##### Extrait à lire

Quoi qu’il en soit, le phénoménisme est radicalement impuissant à s’affirmer, et s’il s’affirme ce n’est qu’à la faveur d’un malentendu. Pour définir les premières données et poser le système, on convient d’user du langage commun à condition de faire les restrictions nécessaires, mais il est rare qu’on fasse ces restrictions jusqu’au bout. On prend le change, et le réel qu’on devait écarter se glisse inaperçu dans le réseau des propositions.

Ainsi le rapport étroit qui unit l’être et la pensée n’est pas niable. J’ajoute que, sur ce point, le doute même, j’entends le doute réfléchi, est impossible. Comme le phénoménisme, le scepticisme est une gageure perdue à l’avance contre le principe de contradiction. Lui aussi n’existe que de nom, parce que, malgré ses promesses et en dépit de ses prétentions, il pose l’absolu. Le paradoxe paraîtra hardi ; pourtant, si, dans le néant où il se retranche, le scepticisme semble devoir échapper à toute atteinte et défier la logique même, il ne peut se fonder que par une affirmation fondamentale, qui est celle que nous avons voulu mettre en lumière et sans laquelle la pensée ne serait pas.

Prenons le système à sa base. Le phénomène existe, voilà son affirmation première. Existe-t-il seul ? Ici le doute commence. Si je suis sceptique, je ne dirai ni oui ni non. Par là je me maintiendrai dans l’esprit du système et me mettrai en règle avec mon principe qui m’interdit toute affirmation catégorique.

##########

Consigne >>
Recopiez sans rien changer, s'il vous plaît, le passage de l'extrait sur le phénoménisme en commençant par "Quoi qu’il en" et en allant jusqu'à "réseau des propositions.". La liste qui vient ensuite est un matériau distinct de l'extrait sur le phénoménisme.

##### Contenu des données

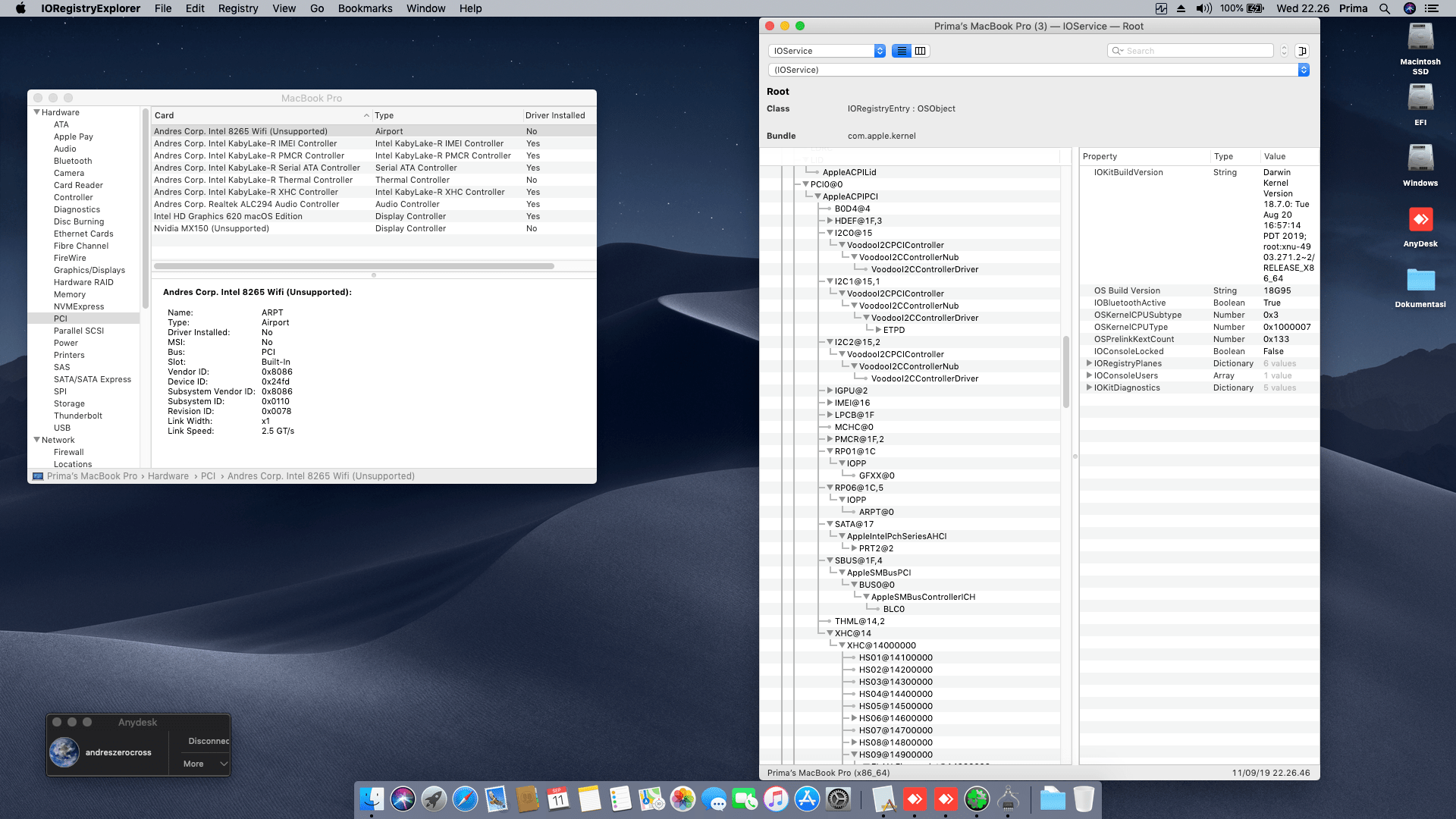Switch to column browser view
This screenshot has width=1456, height=819.
921,51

##########

Réponse rédigée >>
Quoi qu’il en soit, le phénoménisme est radicalement impuissant à s’affirmer, et s’il s’affirme ce n’est qu’à la faveur d’un malentendu. Pour définir les premières données et poser le système, on convient d’user du langage commun à condition de faire les restrictions nécessaires, mais il est rare qu’on fasse ces restrictions jusqu’au bout. On prend le change, et le réel qu’on devait écarter se glisse inaperçu dans le réseau des propositions.